Kheradpir’s tenure had been marked by cost cutting, restructuring, and layoffs that reportedly left Juniper’s engineering staff embittered. At the all-hands, when Juniper veteran Rami Rahim was named as Kheradpir’s replacement, employees responded with a standing ovation.
Juniper’s public explanation of the abrupt change has been limited to a statement noting Kheradpir resigned after Juniper’s board reviewed “his leadership and his conduct in connection with a particular negotiation with a customer.” Sources have now come out with some specifics.
Kheradpir joined Juniper on Jan. 1 from Barclays, where he was CTO and COO; he’d also been CIO and CTO at Verizon. Juniper touted that pedigree, and with good reason — Verizon had, at times, been the company’s largest customer, and Barclays was representative of the large enterprises Juniper had been wooing in recent years.

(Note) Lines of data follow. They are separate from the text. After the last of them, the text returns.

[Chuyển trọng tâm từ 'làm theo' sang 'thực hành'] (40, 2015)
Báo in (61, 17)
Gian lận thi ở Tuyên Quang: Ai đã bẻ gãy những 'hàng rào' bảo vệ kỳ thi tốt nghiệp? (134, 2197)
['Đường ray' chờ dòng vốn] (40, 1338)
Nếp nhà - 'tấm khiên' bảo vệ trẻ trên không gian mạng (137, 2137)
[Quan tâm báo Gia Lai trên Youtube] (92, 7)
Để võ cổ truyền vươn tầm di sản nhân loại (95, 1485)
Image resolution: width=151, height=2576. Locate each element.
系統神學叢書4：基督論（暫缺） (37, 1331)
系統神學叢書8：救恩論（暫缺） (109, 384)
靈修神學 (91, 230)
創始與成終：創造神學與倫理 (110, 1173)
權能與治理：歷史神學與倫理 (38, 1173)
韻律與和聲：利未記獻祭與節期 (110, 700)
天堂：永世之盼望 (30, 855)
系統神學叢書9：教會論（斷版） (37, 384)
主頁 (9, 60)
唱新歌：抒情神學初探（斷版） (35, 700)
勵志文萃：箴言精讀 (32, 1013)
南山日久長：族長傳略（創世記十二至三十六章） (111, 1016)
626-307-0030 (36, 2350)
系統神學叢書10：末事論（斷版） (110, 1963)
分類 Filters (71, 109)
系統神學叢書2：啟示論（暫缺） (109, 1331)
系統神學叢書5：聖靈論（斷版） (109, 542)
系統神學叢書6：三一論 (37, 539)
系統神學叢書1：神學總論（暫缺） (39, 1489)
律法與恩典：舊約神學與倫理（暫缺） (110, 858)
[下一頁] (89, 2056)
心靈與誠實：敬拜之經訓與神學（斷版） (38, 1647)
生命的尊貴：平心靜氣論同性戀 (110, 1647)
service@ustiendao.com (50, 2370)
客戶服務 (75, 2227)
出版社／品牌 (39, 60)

But guess which two customers Kheradpir couldn’t land?
Negotiations with both Barclays and Verizon failed, according to sources with knowledge of the matter. Verizon was the last straw for Juniper’s board, those sources say, leading directly to Kheradpir’s departure.
(Kheradpir did not respond to emails and phone calls requesting comment. But we’ll point out that Juniper’s announcement of his resignation takes the unusual step of specifying that “the Board and Mr. Kheradpir have different perspectives regarding these matters.”)
In both cases, sources believe Kheradpir’s personality got in the way. He was hired with an understanding that he could seal the Barclays deal, one source says. But Barclays executives thought Kheradpir came to the table with too “crude” an approach, according to the source, who adds that Barclays perceived the CEO projecting a “sense of entitlement.”
In the end, we’re told that Barclays went with Arista instead. Arista and Juniper declined to comment, and Barclays did not respond to request for comment.
‘Straighten Him Out, or We Walk.’
Barclays would have been a nice account to get, certainly, but Verizon represents an especially cherished relationship. Juniper’s heritage is in selling to service providers, and Verizon accounts for about 10 percent of Juniper’s sales, according to Goldman Sachs. It’s a customer Juniper would fight tooth and nail to keep, but it was another customer that Kheradpir alienated, sources say.
“Straighten him out, or we walk,” Verizon executives told Juniper’s board, as paraphrased by a source familiar with the discussions. Another source says Verizon executives declared they would never take another call from Kheradpir. A Verizon spokeswoman declined to comment.
At that point, Juniper’s board reportedly decided the CEO had to go. (One Juniper board member declined to speak on the record; others did not return messages requesting comment.)
An SEC filing shows Kheradpir resigned on Sunday, Nov. 9. Juniper made the announcement to the world after the markets closed the next day.
What a difference a year makes. In February 2014, Kheradpir impressed industry analysts at an intimate get-to-know-you dinner in Barcelona the night before Mobile World Congress opened. His strategy to emphasize “high-IQ” networks and shore up Juniper’s traditional service-provider market got high marks from pundits.
But Kheradpir was reportedly loathed by Juniper’s engineering staff. Whether the ire was deserved is debatable. The layoffs, the cost cutting, even the predictable sale of the Junos Pulse product line — these might all have been inevitable, given Juniper’s situation and the pressure coming from activist shareholder Elliot Management.
New CEO Rahim has said he’s going to stick to the course Kheradpir laid out. As a 17-year company veteran, he has the potential advantage of being a familiar face to Juniper’s staff and customers — and he’ll likely try to bring some finesse to the negotiating table.